Back in 2008, the world’s biggest banks were, infamously, leveraged to the hilt. Barely 3 per cent of their assets were funded with equity, down markedly on the level of prior years, as managers gorged on cheap debt finance to maximise profits and bonuses. Spoiler alert: it ended in tears.
Excessive leverage has often ended that way — from the panic of 1772, when an international credit squeeze helped trigger the American war of independence, to the global financial crisis, when losses rooted in the US subprime mortgage bubble caused economic turmoil.
So what about now? The debts of governments and companies have spiralled, exacerbated by the economic pressures of the pandemic. Average consumer debt may be down a little in some countries, thanks to injections of government support, but the trend is likely to be shortlived.
There is one subset of personal debt that is particularly worrying: that taken on by have-a-go investors to magnify their bets on the soaring stock market.
Much attention has been paid to the recent “populist” investment craze focused on a few unloved stocks. GameStop shares jumped from about $20 to $480 in a fortnight, before collapsing rapidly. Swapping ideas via adrenaline-fuelled chat rooms, and using slick mobile phone apps such as Robinhood, an army of young private investors have talked of retribution against the financial establishment.
And no wonder: young people have found the odds increasingly stacked against them; years of ultra-loose monetary policy have boosted the value of the property, equities and bonds hoarded by older generations. There have been spates of popular equity investment before. But this one is larger — and far more powerful — for all of the above reasons, plus another: more leverage.
Regulators have worried for years about whether big institutional investors pose a systemic risk in markets, driving herd-like swings in volatile times. As small investors, with leverage, drive equities to uncharted highs, might they, too, be a risk to the system as well as themselves?
Alex Kearns’ parents reckoned that when he started trading shares on Robinhood, he may have had a few thousand dollars to his name. By the time the 20-year-old died by suicide last summer, within months of starting to trade, he had been told he was $730,000 in the red. In a suicide note, he claims to have had “no clue what I was doing”, adding: “I only thought that I was risking the money that I actually owned.”

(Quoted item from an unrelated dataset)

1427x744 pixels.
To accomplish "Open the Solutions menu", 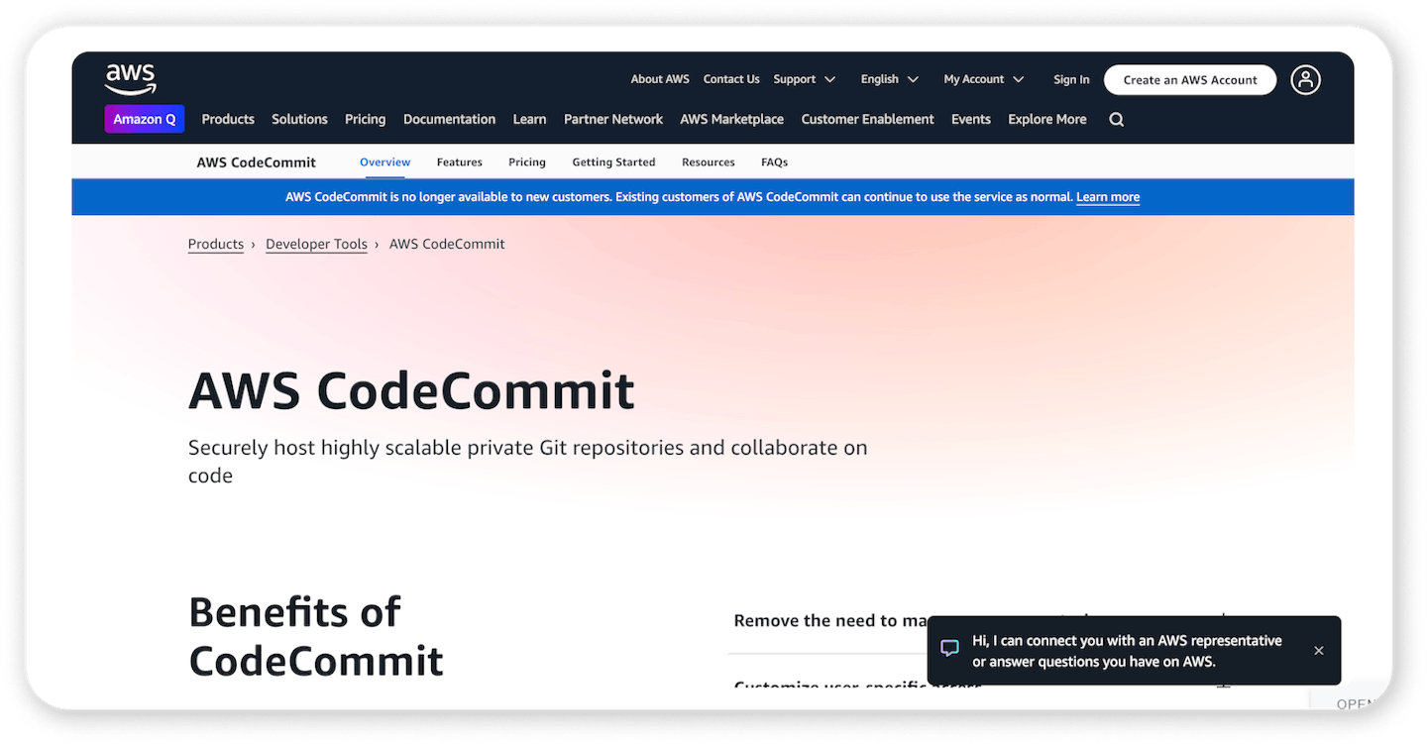I will (299, 118).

Last week Kearns’ parents filed a lawsuit against Robinhood alleging “reckless conduct” in luring inexperienced investors into big risks. Robinhood has expressed regret and pointed to improvements in its processes. It has said it always seeks to comply with the relevant regulations.
Kearns, a student with no income, had been able to self-certify himself as having a little investment experience. That was enough for him to be granted access to options trading as well as the standard margin share trading account — leverage tools that together gave him close to $1m of investment capacity.
Margin trading will typically double the amount at your disposal to invest — for every $2,000 of cash you deposit, you can borrow $2,000 at an attractively low rate of interest. According to Finra, the US investment watchdog, the volume of borrowed money in margin accounts swelled 38 per cent last year to $778bn. That compares with $242bn at the end of 1999.
In options trading — which include “calls” that magnify the effect of a bullish bet, and “puts” to hedge a position or bet on something falling — the 20-year charts read like a sea of gentle waves suddenly hitting a vast cliff of ice.
Small investors took out 87m call contracts for the most recent four-week period, according to the Options Clearing Corporation. Until last year, the comparable tally had consistently run at under 10m. Options products look deceptively simple but they put vast sums at stake.
So far, with most investors buying call, not put, options and the market still booming, few will have lost money (top-of-the-spike GameStop investors aside). As valuations lose touch with underlying performance and outlook, that cannot continue.
Warning of the risks is not about trying to stop younger investors from grabbing their share of wealth, as some angry young traders allege. It is about trying to avert the kind of personal disaster that befell the Kearns family. If the current rate of small investor leverage growth continues, it may also be about heading off the next incarnation of systemic crash.